**Task item**. Begin at the top of the entries below and write out every line through the one containing "Task: Open the title Color dropdown", excluding pictures.

Dataset entries:
"""
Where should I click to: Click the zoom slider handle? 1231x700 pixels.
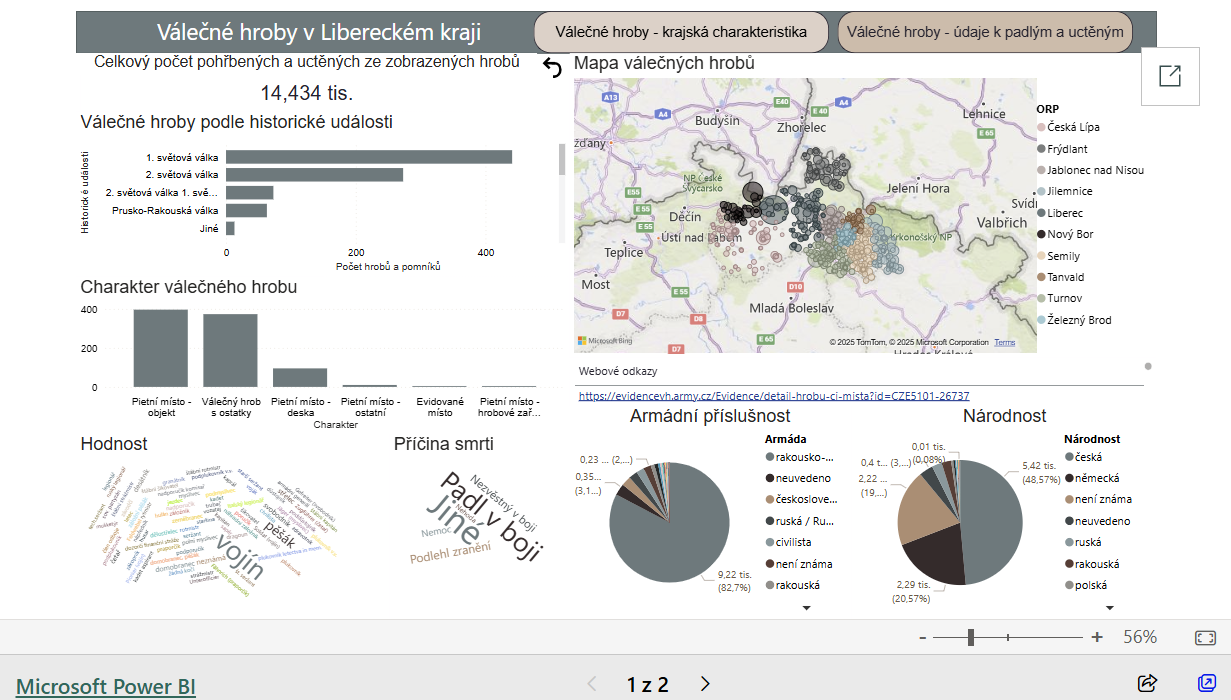click(970, 637)
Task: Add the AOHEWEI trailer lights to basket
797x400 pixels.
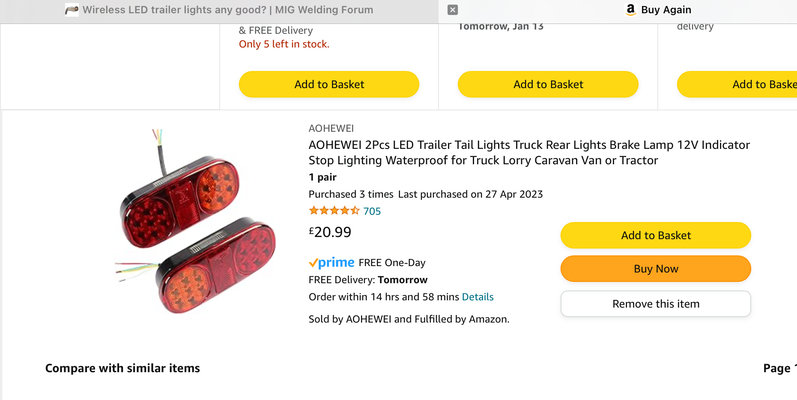Action: (655, 235)
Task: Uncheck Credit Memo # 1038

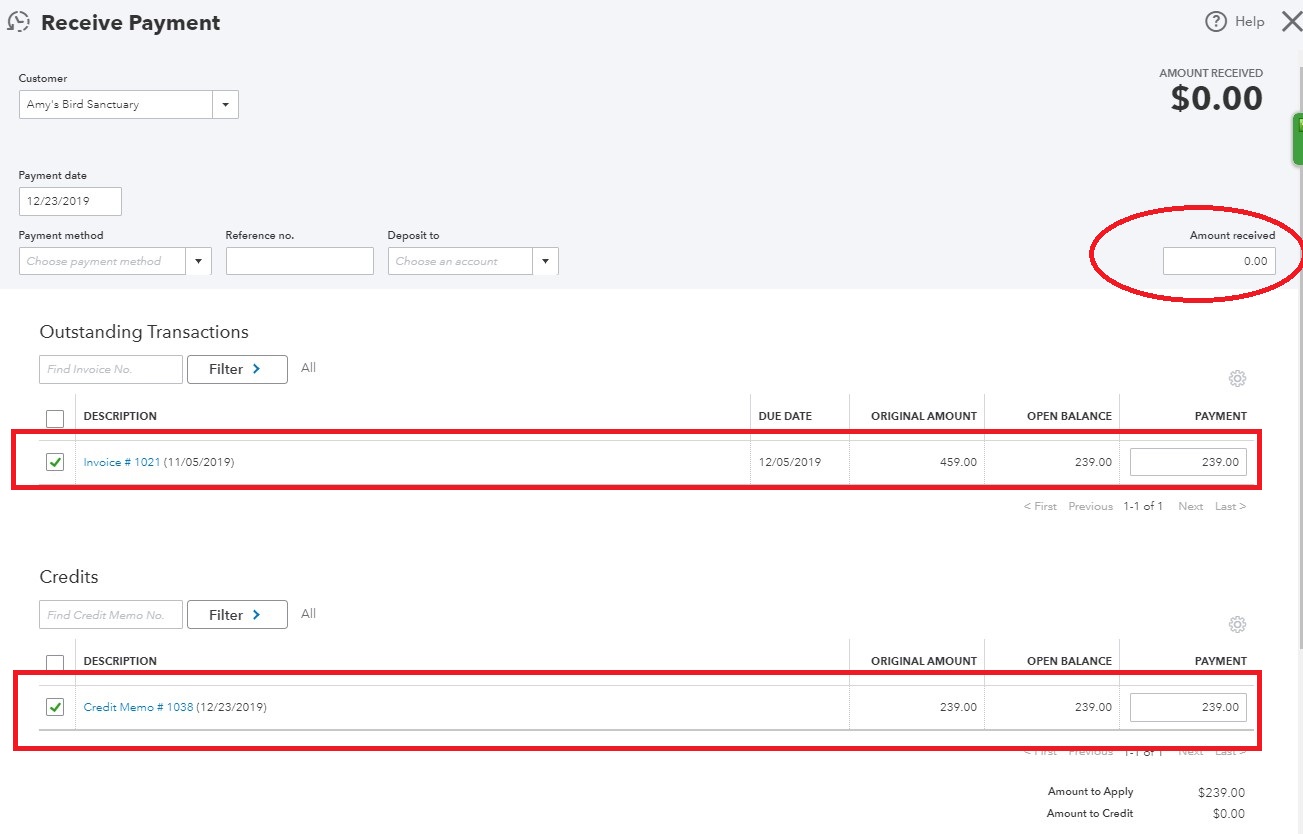Action: [x=55, y=707]
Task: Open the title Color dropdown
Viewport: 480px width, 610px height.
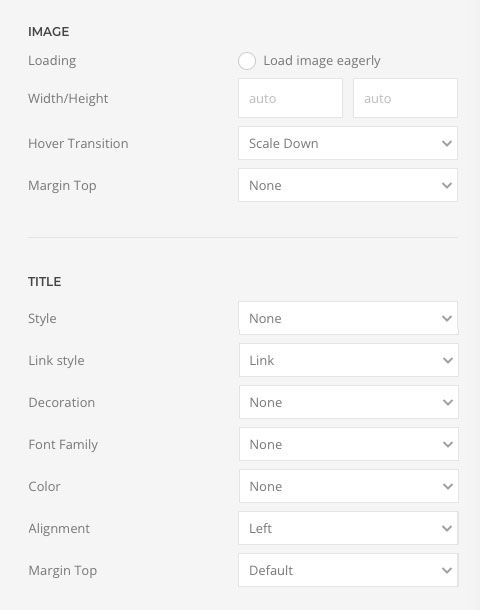Action: click(349, 486)
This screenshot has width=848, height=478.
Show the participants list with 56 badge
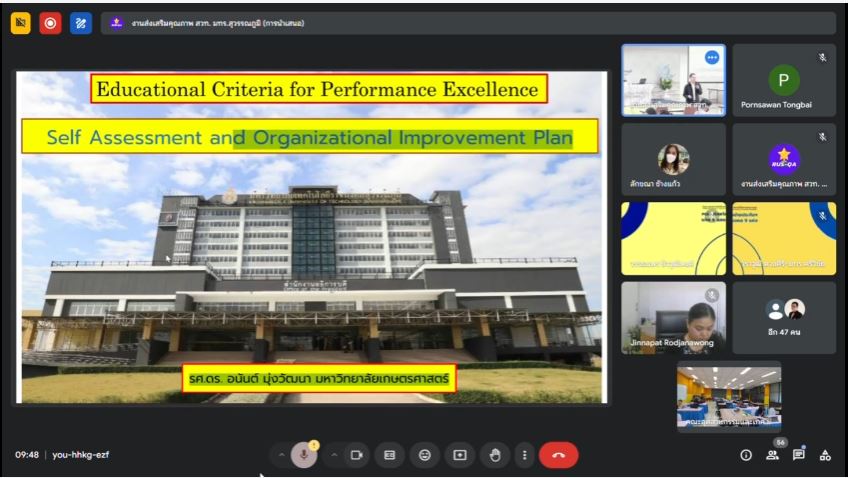point(772,455)
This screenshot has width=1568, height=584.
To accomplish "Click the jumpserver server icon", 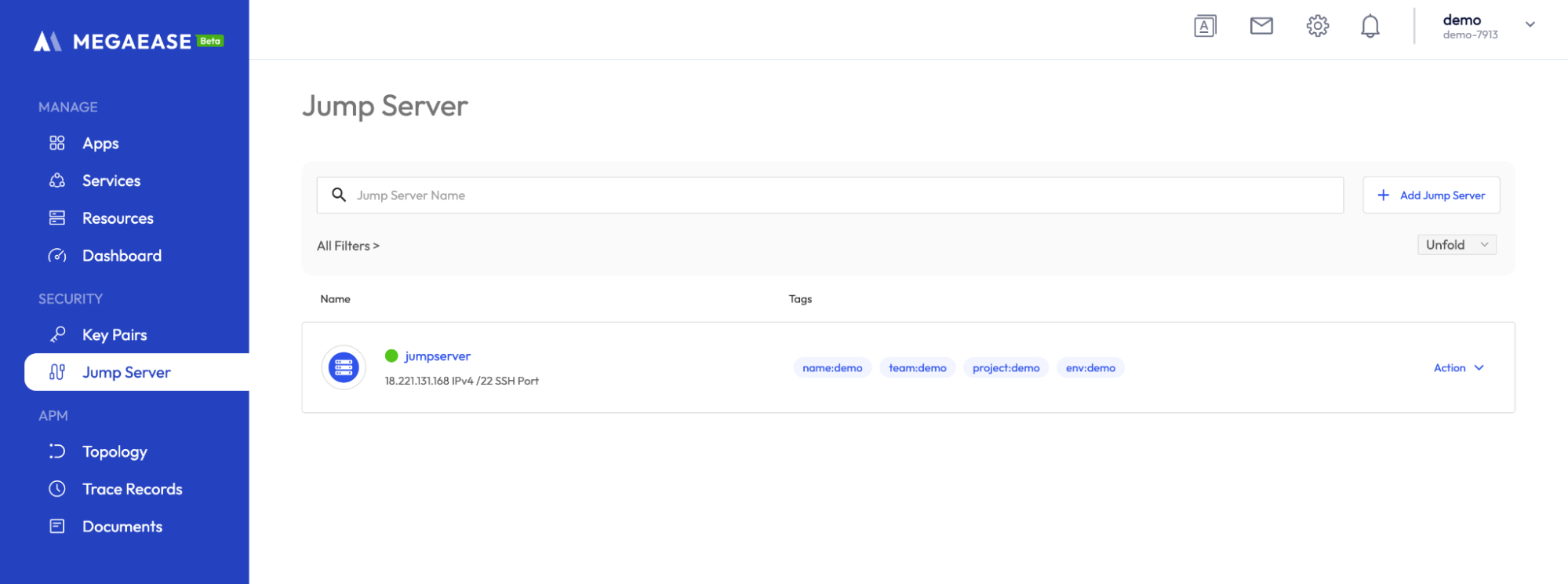I will point(344,367).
"""
**Response to this task**.
Where should I click to: Click the zoom slider handle? 1231x700 pixels.
click(970, 637)
Task: Add the AOHEWEI trailer lights to basket
797x400 pixels.
Action: (655, 235)
Task: Uncheck Credit Memo # 1038

Action: [x=55, y=707]
Task: Open the title Color dropdown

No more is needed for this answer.